■ Information supplied:
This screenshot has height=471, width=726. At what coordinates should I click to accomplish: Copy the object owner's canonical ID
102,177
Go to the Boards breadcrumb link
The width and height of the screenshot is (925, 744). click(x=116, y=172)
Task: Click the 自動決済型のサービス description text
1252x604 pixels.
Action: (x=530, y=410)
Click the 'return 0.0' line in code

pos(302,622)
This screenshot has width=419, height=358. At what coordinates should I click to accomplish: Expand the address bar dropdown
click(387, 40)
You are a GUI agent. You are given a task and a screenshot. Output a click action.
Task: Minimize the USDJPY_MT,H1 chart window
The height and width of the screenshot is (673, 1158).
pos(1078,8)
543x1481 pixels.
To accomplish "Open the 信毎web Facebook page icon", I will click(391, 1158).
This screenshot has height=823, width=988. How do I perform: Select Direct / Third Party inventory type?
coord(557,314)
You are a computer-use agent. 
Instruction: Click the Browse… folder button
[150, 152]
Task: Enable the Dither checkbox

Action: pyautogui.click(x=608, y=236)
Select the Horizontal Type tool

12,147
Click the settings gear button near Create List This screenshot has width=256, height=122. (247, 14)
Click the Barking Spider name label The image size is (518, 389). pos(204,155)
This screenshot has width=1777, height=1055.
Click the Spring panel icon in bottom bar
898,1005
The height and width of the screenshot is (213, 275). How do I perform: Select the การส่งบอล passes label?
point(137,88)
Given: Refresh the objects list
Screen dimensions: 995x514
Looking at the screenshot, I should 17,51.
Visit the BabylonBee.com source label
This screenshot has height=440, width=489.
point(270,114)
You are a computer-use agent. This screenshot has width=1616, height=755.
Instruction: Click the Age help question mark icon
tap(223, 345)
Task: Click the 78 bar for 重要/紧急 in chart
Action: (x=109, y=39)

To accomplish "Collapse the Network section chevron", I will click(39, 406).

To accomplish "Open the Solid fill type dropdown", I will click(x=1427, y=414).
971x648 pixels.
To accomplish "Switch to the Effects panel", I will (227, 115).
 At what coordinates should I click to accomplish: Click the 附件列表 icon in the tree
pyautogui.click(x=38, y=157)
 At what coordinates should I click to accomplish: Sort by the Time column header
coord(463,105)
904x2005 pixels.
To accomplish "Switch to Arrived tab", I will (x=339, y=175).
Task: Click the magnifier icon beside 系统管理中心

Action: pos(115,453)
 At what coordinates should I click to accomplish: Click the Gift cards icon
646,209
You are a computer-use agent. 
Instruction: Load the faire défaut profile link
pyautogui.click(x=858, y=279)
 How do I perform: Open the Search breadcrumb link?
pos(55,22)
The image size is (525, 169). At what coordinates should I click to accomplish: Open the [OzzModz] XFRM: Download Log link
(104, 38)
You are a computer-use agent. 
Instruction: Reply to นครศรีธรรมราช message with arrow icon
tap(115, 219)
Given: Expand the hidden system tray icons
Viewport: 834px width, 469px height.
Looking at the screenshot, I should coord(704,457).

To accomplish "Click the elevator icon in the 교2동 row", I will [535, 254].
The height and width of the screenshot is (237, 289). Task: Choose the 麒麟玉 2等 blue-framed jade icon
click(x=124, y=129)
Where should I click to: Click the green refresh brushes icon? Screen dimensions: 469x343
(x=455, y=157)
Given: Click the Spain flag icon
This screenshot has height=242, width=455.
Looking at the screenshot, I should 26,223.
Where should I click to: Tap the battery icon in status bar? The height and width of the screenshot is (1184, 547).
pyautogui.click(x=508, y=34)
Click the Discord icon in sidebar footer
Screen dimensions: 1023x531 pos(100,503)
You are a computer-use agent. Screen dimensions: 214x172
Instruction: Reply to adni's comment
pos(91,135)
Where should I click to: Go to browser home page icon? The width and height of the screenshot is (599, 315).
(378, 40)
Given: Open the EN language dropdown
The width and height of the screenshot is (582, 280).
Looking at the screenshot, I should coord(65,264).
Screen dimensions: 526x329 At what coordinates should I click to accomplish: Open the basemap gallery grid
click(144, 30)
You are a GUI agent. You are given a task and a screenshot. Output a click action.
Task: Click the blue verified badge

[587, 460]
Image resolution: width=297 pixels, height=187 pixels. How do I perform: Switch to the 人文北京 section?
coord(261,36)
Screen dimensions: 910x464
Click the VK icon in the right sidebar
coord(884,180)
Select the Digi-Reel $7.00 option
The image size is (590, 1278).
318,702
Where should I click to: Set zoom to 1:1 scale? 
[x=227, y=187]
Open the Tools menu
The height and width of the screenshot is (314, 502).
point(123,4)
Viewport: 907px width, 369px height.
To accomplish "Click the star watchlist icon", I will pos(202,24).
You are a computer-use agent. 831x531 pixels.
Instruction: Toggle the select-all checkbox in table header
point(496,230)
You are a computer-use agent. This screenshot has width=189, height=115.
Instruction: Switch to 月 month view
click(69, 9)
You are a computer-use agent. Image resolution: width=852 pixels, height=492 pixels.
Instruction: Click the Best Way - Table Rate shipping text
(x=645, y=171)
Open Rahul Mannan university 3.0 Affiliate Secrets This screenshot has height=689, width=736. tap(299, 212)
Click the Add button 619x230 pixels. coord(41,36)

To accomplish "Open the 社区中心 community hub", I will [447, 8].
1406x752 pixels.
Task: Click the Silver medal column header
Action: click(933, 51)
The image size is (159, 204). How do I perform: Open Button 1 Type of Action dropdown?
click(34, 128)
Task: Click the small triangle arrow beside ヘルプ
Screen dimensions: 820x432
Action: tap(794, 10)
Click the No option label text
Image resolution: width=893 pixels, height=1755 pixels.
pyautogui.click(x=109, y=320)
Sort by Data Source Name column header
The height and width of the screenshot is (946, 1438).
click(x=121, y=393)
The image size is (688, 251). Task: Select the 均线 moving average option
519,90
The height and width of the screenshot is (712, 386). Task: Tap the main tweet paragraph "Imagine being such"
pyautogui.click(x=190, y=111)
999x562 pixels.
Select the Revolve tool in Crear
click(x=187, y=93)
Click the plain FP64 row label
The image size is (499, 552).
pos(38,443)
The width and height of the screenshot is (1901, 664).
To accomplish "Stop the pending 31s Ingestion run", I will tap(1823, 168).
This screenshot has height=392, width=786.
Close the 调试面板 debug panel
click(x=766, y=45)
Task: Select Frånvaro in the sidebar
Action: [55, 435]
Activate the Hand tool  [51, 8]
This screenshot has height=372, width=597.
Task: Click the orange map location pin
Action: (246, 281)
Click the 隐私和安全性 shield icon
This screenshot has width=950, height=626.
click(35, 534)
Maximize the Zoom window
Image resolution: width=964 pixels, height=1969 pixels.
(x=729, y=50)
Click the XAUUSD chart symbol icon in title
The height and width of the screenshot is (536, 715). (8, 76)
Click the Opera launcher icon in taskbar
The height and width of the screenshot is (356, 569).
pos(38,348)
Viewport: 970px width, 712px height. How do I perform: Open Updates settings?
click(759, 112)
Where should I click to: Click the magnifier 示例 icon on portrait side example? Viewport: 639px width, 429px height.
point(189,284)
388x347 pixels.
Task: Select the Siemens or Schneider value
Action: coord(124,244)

■ What is required:
Provide all the records again, word for word.

■ Finished task:
This screenshot has height=471, width=726. At what coordinates should I click to accomplish: Copy the object owner's canonical ID
102,177
Go to the Boards breadcrumb link
The width and height of the screenshot is (925, 744). click(x=116, y=172)
Task: Click the 自動決済型のサービス description text
1252x604 pixels.
Action: (x=530, y=410)
Click the 'return 0.0' line in code

pos(302,622)
This screenshot has width=419, height=358. At what coordinates should I click to accomplish: Expand the address bar dropdown
click(387, 40)
You are a GUI agent. You are given a task and a screenshot. Output a click action.
Task: Minimize the USDJPY_MT,H1 chart window
The height and width of the screenshot is (673, 1158).
pos(1078,8)
543x1481 pixels.
To accomplish "Open the 信毎web Facebook page icon", I will click(391, 1158).
This screenshot has height=823, width=988. How do I perform: Select Direct / Third Party inventory type?
coord(557,314)
You are a computer-use agent. 
Instruction: Click the Browse… folder button
[150, 152]
Task: Enable the Dither checkbox

Action: pyautogui.click(x=608, y=236)
Select the Horizontal Type tool

12,147
Click the settings gear button near Create List This screenshot has width=256, height=122. (247, 14)
Click the Barking Spider name label The image size is (518, 389). pos(204,155)
This screenshot has width=1777, height=1055.
Click the Spring panel icon in bottom bar
898,1005
The height and width of the screenshot is (213, 275). How do I perform: Select the การส่งบอล passes label?
point(137,88)
Given: Refresh the objects list
Screen dimensions: 995x514
Looking at the screenshot, I should 17,51.
Visit the BabylonBee.com source label
This screenshot has height=440, width=489.
point(270,114)
You are a computer-use agent. This screenshot has width=1616, height=755.
Instruction: Click the Age help question mark icon
tap(223, 345)
Task: Click the 78 bar for 重要/紧急 in chart
Action: (x=109, y=39)

To accomplish "Collapse the Network section chevron", I will click(39, 406).

To accomplish "Open the Solid fill type dropdown", I will click(x=1427, y=414).
971x648 pixels.
To accomplish "Switch to the Effects panel", I will (227, 115).
 At what coordinates should I click to accomplish: Click the 附件列表 icon in the tree
pyautogui.click(x=38, y=157)
 At what coordinates should I click to accomplish: Sort by the Time column header
coord(463,105)
904x2005 pixels.
To accomplish "Switch to Arrived tab", I will (x=339, y=175).
Task: Click the magnifier icon beside 系统管理中心

Action: pos(115,453)
 At what coordinates should I click to accomplish: Click the Gift cards icon
646,209
You are a computer-use agent. 
Instruction: Load the faire défaut profile link
pyautogui.click(x=858, y=279)
 How do I perform: Open the Search breadcrumb link?
pos(55,22)
The image size is (525, 169). At what coordinates should I click to accomplish: Open the [OzzModz] XFRM: Download Log link
(104, 38)
You are a computer-use agent. 
Instruction: Reply to นครศรีธรรมราช message with arrow icon
tap(115, 219)
Given: Expand the hidden system tray icons
Viewport: 834px width, 469px height.
Looking at the screenshot, I should coord(704,457).

To accomplish "Click the elevator icon in the 교2동 row", I will [535, 254].
The height and width of the screenshot is (237, 289). Task: Choose the 麒麟玉 2等 blue-framed jade icon
click(x=124, y=129)
Where should I click to: Click the green refresh brushes icon? Screen dimensions: 469x343
(x=455, y=157)
Given: Click the Spain flag icon
This screenshot has height=242, width=455.
Looking at the screenshot, I should 26,223.
Where should I click to: Tap the battery icon in status bar? The height and width of the screenshot is (1184, 547).
pyautogui.click(x=508, y=34)
Click the Discord icon in sidebar footer
Screen dimensions: 1023x531 pos(100,503)
You are a computer-use agent. Screen dimensions: 214x172
Instruction: Reply to adni's comment
pos(91,135)
Where should I click to: Go to browser home page icon? The width and height of the screenshot is (599, 315).
(378, 40)
Given: Open the EN language dropdown
The width and height of the screenshot is (582, 280).
Looking at the screenshot, I should coord(65,264).
Screen dimensions: 526x329 At what coordinates should I click to accomplish: Open the basemap gallery grid
click(144, 30)
You are a GUI agent. You are given a task and a screenshot. Output a click action.
Task: Click the blue verified badge

[587, 460]
Image resolution: width=297 pixels, height=187 pixels. How do I perform: Switch to the 人文北京 section?
coord(261,36)
Screen dimensions: 910x464
Click the VK icon in the right sidebar
coord(884,180)
Select the Digi-Reel $7.00 option
The image size is (590, 1278).
318,702
Where should I click to: Set zoom to 1:1 scale? 
[x=227, y=187]
Open the Tools menu
The height and width of the screenshot is (314, 502).
point(123,4)
Viewport: 907px width, 369px height.
To accomplish "Click the star watchlist icon", I will pos(202,24).
You are a computer-use agent. 831x531 pixels.
Instruction: Toggle the select-all checkbox in table header
point(496,230)
You are a computer-use agent. This screenshot has width=189, height=115.
Instruction: Switch to 月 month view
click(69, 9)
You are a computer-use agent. Image resolution: width=852 pixels, height=492 pixels.
Instruction: Click the Best Way - Table Rate shipping text
(x=645, y=171)
Open Rahul Mannan university 3.0 Affiliate Secrets This screenshot has height=689, width=736. tap(299, 212)
Click the Add button 619x230 pixels. coord(41,36)

To accomplish "Open the 社区中心 community hub", I will [447, 8].
1406x752 pixels.
Task: Click the Silver medal column header
Action: click(933, 51)
The image size is (159, 204). How do I perform: Open Button 1 Type of Action dropdown?
click(34, 128)
Task: Click the small triangle arrow beside ヘルプ
Screen dimensions: 820x432
Action: tap(794, 10)
Click the No option label text
Image resolution: width=893 pixels, height=1755 pixels.
pyautogui.click(x=109, y=320)
Sort by Data Source Name column header
The height and width of the screenshot is (946, 1438).
click(x=121, y=393)
The image size is (688, 251). Task: Select the 均线 moving average option
519,90
The height and width of the screenshot is (712, 386). Task: Tap the main tweet paragraph "Imagine being such"
pyautogui.click(x=190, y=111)
999x562 pixels.
Select the Revolve tool in Crear
click(x=187, y=93)
Click the plain FP64 row label
The image size is (499, 552).
pos(38,443)
The width and height of the screenshot is (1901, 664).
To accomplish "Stop the pending 31s Ingestion run", I will tap(1823, 168).
This screenshot has height=392, width=786.
Close the 调试面板 debug panel
click(x=766, y=45)
Task: Select Frånvaro in the sidebar
Action: [55, 435]
Activate the Hand tool  [51, 8]
This screenshot has height=372, width=597.
Task: Click the orange map location pin
Action: (246, 281)
Click the 隐私和安全性 shield icon
This screenshot has width=950, height=626.
click(35, 534)
Maximize the Zoom window
Image resolution: width=964 pixels, height=1969 pixels.
(x=729, y=50)
Click the XAUUSD chart symbol icon in title
The height and width of the screenshot is (536, 715). (8, 76)
Click the Opera launcher icon in taskbar
The height and width of the screenshot is (356, 569).
pos(38,348)
Viewport: 970px width, 712px height. How do I perform: Open Updates settings?
click(759, 112)
Where should I click to: Click the magnifier 示例 icon on portrait side example? Viewport: 639px width, 429px height.
point(189,284)
388x347 pixels.
Task: Select the Siemens or Schneider value
Action: coord(124,244)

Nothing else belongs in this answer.